IP addressing takes this one stage further as one computer can communicate with another computer on the other side of the world without understanding or caring how the routing and connectivity takes place.
Contrast this with broadcast and radio stations using traditional communications. To send an audio circuit from London to New York, the broadcaster would need to understand the routing and connectivity used as well as the massive administrative burden in making it happen. Broadcast stations at each end need specialized connections to the local telco such as 2-wires, balanced pairs or SDI feeds. All this significantly adds to the cost and complexity.
IP Separates Data from Hardware
Inside the station, IP still offers many advantages by simplifying the operational aspects of the system and providing greater flexibility. IP abstracts the data from the underlying hardware meaning any audio, video and meta-data is also distanced from the hardware resulting in a much more flexible system. As new audio and video standards are released to keep up with ever increasing audiences, they can be more easily deployed on an IP system.
It’s worth remembering that ethernet is a distribution system that could be used to transfer audio and video, and to some extent is responsible for the success of IP. However, ethernet has some limitations that make use outside a station difficult. For example, there is no concept of masking, so routing becomes much more complex, and there is no flow control or packet re-send mechanism for lost and dropped packets.
Timing is Critical
One of the major challenges of distributing media over an IP network is that of timing. Broadcast and radio circuits are incredibly expensive due to the guaranteed levels of quality of service they provide. We know an audio balanced 2-wire will have a bandwidth of 20KHz and latency less than one millisecond, but we pay for this through cost and lack of flexibility.
Due to the intricacies of routing technology, IP packets do not always take the same path and can arrive at their destination out of sequence, and the strict limits of sampling clock used in the original analogue to digital conversion is lost.
Packets Must Be Sequenced
Resequencing is straightforward as packets have an incremental counter to identify each packet as it is sent. Therefore, the receiver can easily put the packets in the correct order before they are presented to the digital analogue converter or decoder.
Audio and video streams over IP are sent with User Datagram Packets (UDP) that are encapsulated in IP packets. UDP adds the concept of source and destination ports as well as checksums to the video and audio payload data.
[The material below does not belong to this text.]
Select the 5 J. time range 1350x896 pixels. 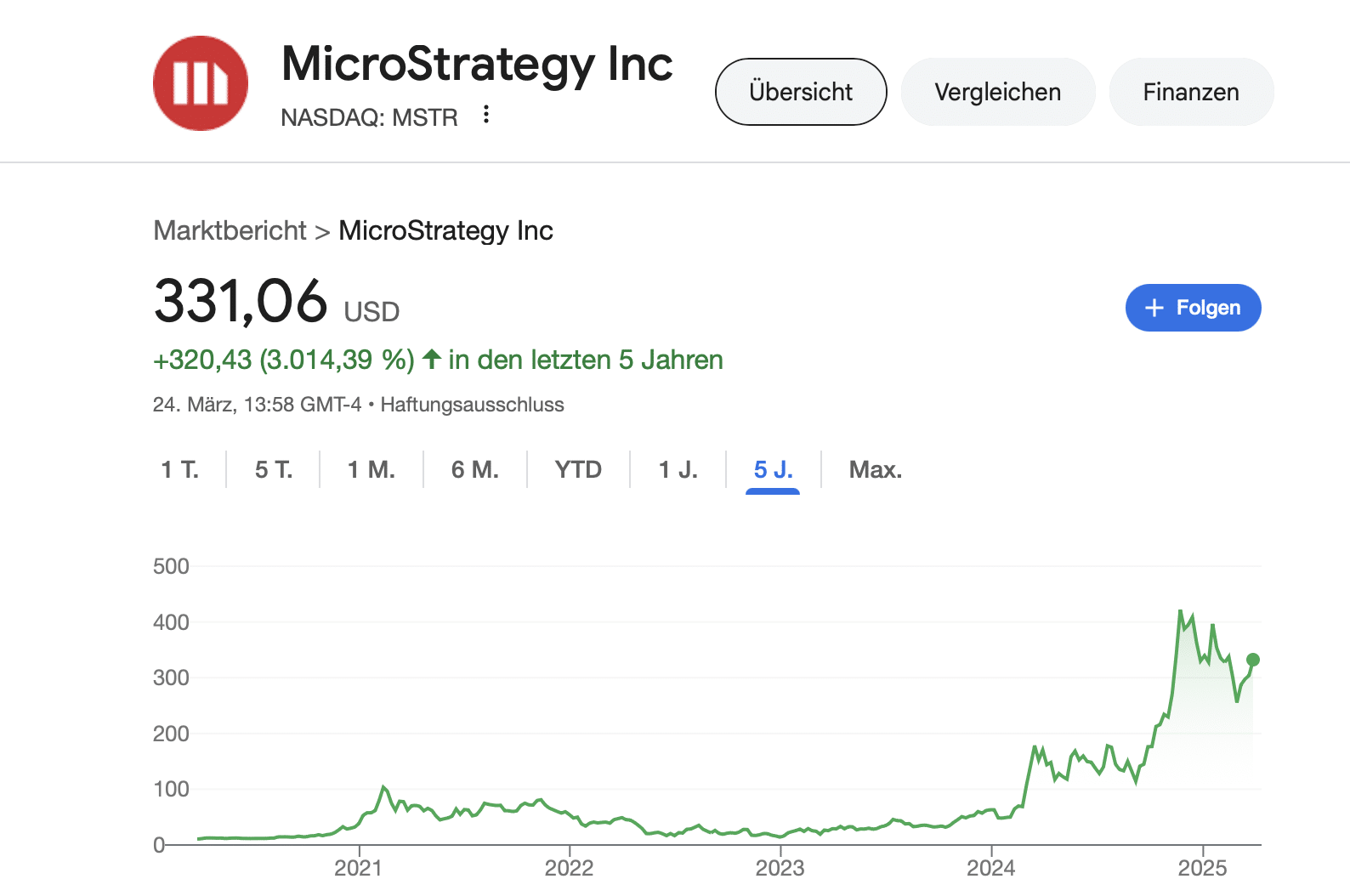[773, 469]
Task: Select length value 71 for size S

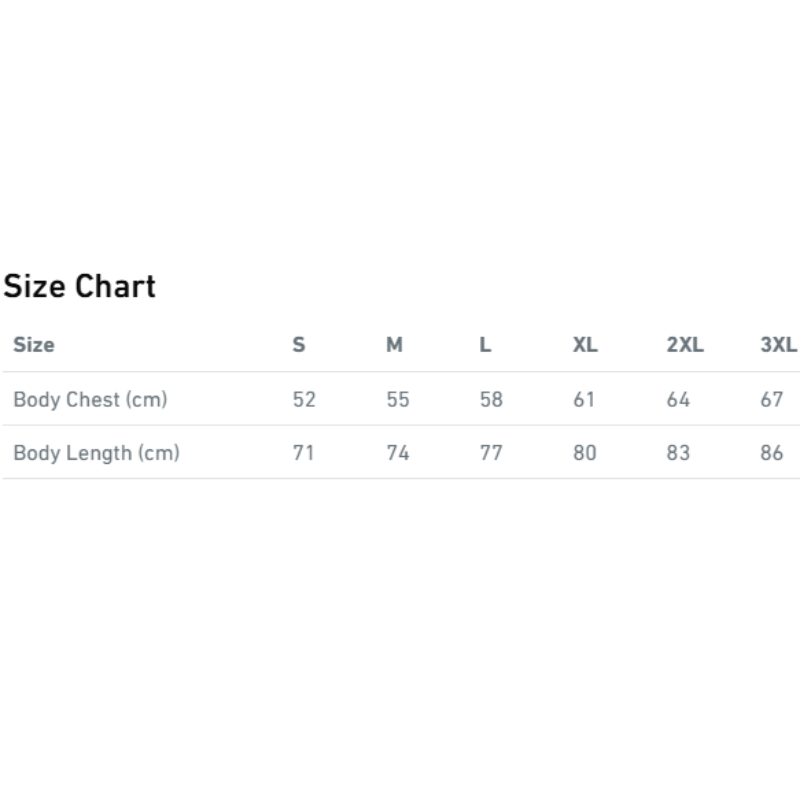Action: pyautogui.click(x=303, y=452)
Ports add further granularity to IP addressing to allow a single device with one IP address to receive or send multiple streams. For example, a sound console might only have one IP address, but would have sixty-four separate port numbers for each of its channels.
Buffers are used as a temporary store to re-sequence packets.
Unlike with MADI or ASI-MPEG, the piecewise timing relationship in IP is not respected and further eroded by the network itself. Real Time Protocol (RTP) overcomes this by sampling a clock in the encoder to give each payload of audio or video a unique timestamp. The receiver reconstructs the audio or video stream using these timestamps and rebuilds the audio or video stream.
Data Multiplexing
Network latency is a new concept to television and radio. Routing switches direct packets between ports to transfer data around different networks. This is a form of multiplexing but on a much more complex scale. Consequently, blocking can occur within the switch as packets are delayed in buffers leading to variable latency.
Buffers in receivers are used to negate the blocking effect of switches but if used too much will result in increasing the end to end latency. Great care must be taken to keep RTP timestamps within the buffer size.
Watch the Backbone Speed
Some network latency is inevitable, but we work on the principle that the backbone speed of the network is sufficiently large to keep it small. But we must continue to monitor latency and make sure it keeps within tolerable parameters, especially when controlling remote equipment.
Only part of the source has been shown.